> [ACTIVITY]: Set down exactly the lines of the records from the top to the line containing "Open help via"; include both.

Saved entries:
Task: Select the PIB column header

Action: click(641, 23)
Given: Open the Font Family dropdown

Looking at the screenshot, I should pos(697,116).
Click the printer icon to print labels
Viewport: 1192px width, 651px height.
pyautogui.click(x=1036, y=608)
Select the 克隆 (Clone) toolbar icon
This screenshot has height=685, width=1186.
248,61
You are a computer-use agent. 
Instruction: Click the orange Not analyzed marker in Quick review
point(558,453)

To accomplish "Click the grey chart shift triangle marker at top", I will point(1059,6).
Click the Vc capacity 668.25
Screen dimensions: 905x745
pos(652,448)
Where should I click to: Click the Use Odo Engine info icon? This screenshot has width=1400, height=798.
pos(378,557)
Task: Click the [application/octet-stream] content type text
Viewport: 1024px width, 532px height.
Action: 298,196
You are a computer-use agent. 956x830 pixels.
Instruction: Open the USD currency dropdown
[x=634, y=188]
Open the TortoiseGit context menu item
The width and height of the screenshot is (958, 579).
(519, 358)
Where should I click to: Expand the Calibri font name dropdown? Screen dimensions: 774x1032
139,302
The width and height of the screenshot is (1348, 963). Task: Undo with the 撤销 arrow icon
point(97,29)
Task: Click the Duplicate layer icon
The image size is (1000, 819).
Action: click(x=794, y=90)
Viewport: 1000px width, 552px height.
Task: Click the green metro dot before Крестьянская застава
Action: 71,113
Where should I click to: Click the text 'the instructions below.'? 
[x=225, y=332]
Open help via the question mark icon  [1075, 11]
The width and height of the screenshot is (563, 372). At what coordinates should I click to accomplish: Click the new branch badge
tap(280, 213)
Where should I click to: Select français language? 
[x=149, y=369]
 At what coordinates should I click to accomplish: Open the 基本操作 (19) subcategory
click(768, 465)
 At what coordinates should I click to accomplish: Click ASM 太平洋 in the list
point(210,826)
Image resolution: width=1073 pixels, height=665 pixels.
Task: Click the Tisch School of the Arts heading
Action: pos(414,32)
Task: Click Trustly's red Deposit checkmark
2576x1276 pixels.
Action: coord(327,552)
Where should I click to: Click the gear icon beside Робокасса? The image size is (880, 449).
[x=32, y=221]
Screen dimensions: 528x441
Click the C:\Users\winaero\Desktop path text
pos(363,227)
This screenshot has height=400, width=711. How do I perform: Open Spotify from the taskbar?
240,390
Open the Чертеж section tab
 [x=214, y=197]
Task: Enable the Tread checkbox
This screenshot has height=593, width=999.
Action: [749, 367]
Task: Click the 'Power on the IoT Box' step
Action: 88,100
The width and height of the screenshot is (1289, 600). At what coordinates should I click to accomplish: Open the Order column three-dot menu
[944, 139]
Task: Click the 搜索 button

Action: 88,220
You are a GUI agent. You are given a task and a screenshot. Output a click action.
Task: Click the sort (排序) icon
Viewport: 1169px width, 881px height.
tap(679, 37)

> [ANSWER]:
Task: Select the PIB column header

Action: click(641, 23)
Given: Open the Font Family dropdown

Looking at the screenshot, I should pos(697,116).
Click the printer icon to print labels
Viewport: 1192px width, 651px height.
pyautogui.click(x=1036, y=608)
Select the 克隆 (Clone) toolbar icon
This screenshot has height=685, width=1186.
248,61
You are a computer-use agent. 
Instruction: Click the orange Not analyzed marker in Quick review
point(558,453)

To accomplish "Click the grey chart shift triangle marker at top", I will point(1059,6).
Click the Vc capacity 668.25
Screen dimensions: 905x745
pos(652,448)
Where should I click to: Click the Use Odo Engine info icon? This screenshot has width=1400, height=798.
pos(378,557)
Task: Click the [application/octet-stream] content type text
Viewport: 1024px width, 532px height.
Action: 298,196
You are a computer-use agent. 956x830 pixels.
Instruction: Open the USD currency dropdown
[x=634, y=188]
Open the TortoiseGit context menu item
The width and height of the screenshot is (958, 579).
(519, 358)
Where should I click to: Expand the Calibri font name dropdown? Screen dimensions: 774x1032
139,302
The width and height of the screenshot is (1348, 963). Task: Undo with the 撤销 arrow icon
point(97,29)
Task: Click the Duplicate layer icon
The image size is (1000, 819).
Action: click(x=794, y=90)
Viewport: 1000px width, 552px height.
Task: Click the green metro dot before Крестьянская застава
Action: 71,113
Where should I click to: Click the text 'the instructions below.'? 
[x=225, y=332]
Open help via the question mark icon  [1075, 11]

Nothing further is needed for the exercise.